A new enterprise business model for the Joint Tactical Radio System (JTRS) is responsible for a $104 million cost savings and has provided significant momentum for the program, according to Dennis Bauman, Joint Program Executive Officer for the JTRS program, and Howard Pace, Deputy Joint Program Executive Officer, at a media roundtable held Dec. 13 at the Pentagon. The savings were achieved in a recent purchase of 39,000 Army single-channel handheld radios.

Bauman stated that over the past three years, program leadership has taken decisive action to turn JTRS around, including a new governance structure that brings the acquisition, requirements and resource processes together; a new business model that fosters competition in production and drives down costs; and an open systems approach for software development that better meets joint interoperability needs at the most detailed tactical levels.

Program milestones for 2007 were met and future benchmarks are on schedule as a result of improved business practices, including competitive production with back-loaded incentives. "We have developed and are executing a new business model," Bauman said. "First and foremost is competition in production.

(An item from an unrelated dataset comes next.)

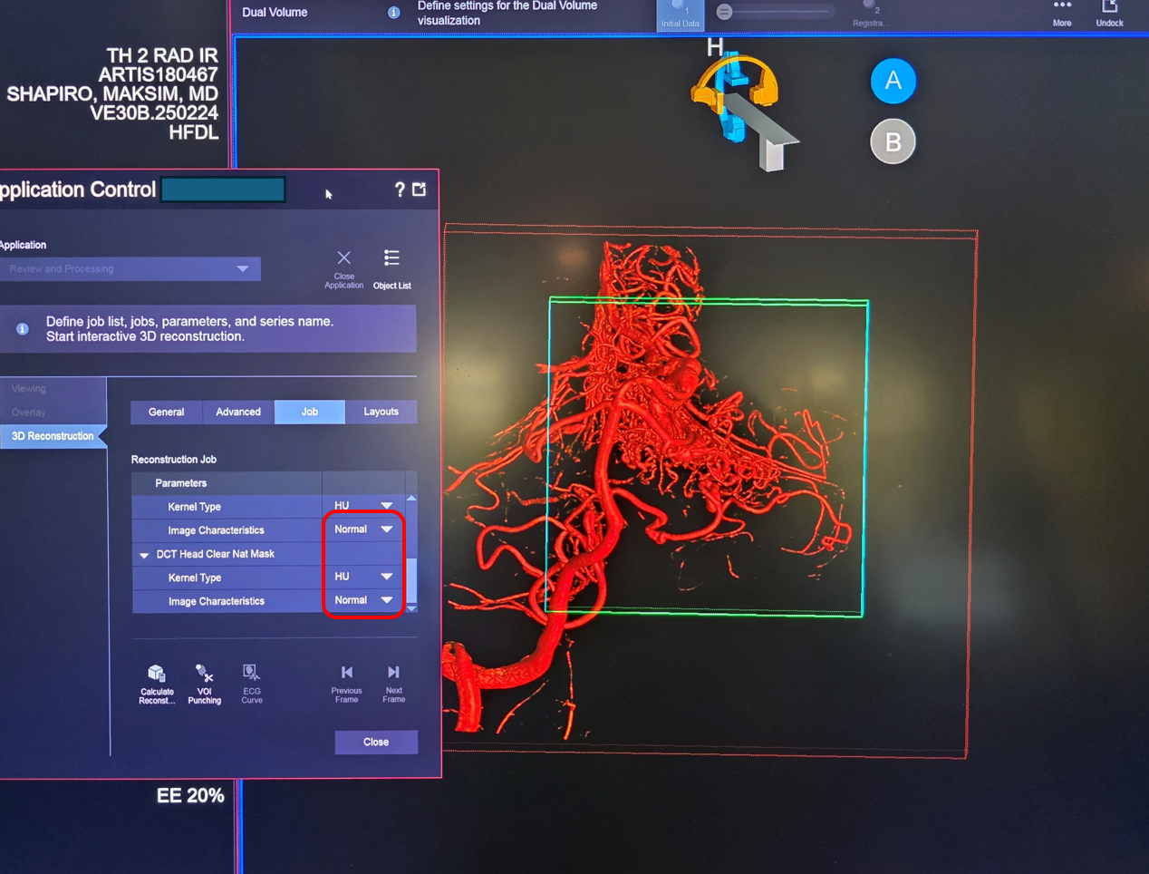The width and height of the screenshot is (1149, 874).
Task: Open the More options menu
Action: coord(1062,8)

Manufacturers can submit their own JTRS-capable radio, where we didn't pay for the development, but we will allow them — in fact, welcome them — into the competition when we buy in production."

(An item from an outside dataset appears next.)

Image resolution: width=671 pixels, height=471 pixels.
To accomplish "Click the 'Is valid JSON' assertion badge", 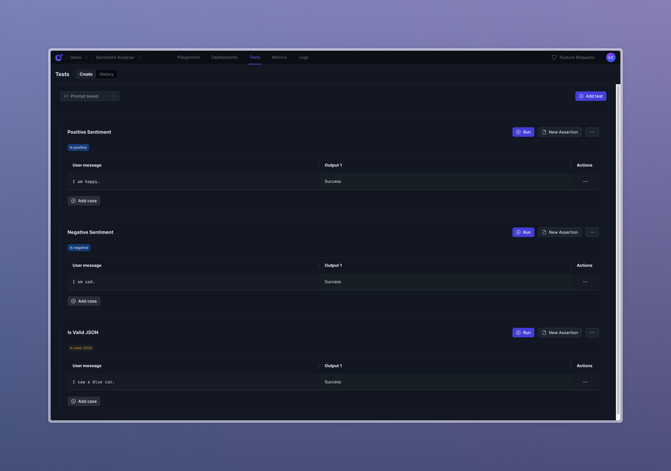I will 81,348.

JTRS has also implemented an open standards approach with interchangeable software for "plug and play" operability; government purpose software rights for increased competition to drive down costs and promote private research and development; and, finally, a joint governance structure unlike anything else in the Department of Defense. The streamlined governance process simplifies decision making while including participation by all branches of the military and Department of Defense interests.

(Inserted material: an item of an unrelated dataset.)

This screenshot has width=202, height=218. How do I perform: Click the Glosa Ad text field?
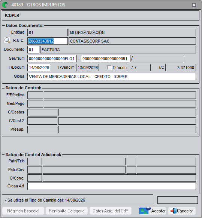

"The increased trust in the program, established as a result of these improvements, was reflected in recent Congressional authorization actions," said Bauman. Critical to bringing net-centricity to the tactical level, the JTRS program is now meeting developmental benchmarks, producing cost-savings, and delivering on its promise to provide capability to the warfighter on the battlefield today.

JTRS

The Joint Tactical Radio System, headquartered in San Diego, California was initiated in early 1997 to improve and consolidate the Services' pursuit of separate solutions to replace existing legacy radios in the Department of Defense inventory. The JTRS program has evolved from separate radio replacement programs to an integrated effort to network multiple weapon system platforms and forward combat units where it matters most – the last tactical mile.

JTRS will link the power of the Global Information Grid to the warfighter in applying fire effects and achieving overall battlefield superiority.

JTRS is developing an open architecture of cutting edge radio waveform technology that allows multiple radio types (e.g., handheld, aircraft, maritime) to communicate with each other. The goal is to produce a family of interoperable, modular software-defined radios which operate as nodes in a network to ensure secure wireless communication and networking services for mobile and fixed forces. These goals extend to U.S. allies, joint and coalition partners and, in time, disaster response personnel.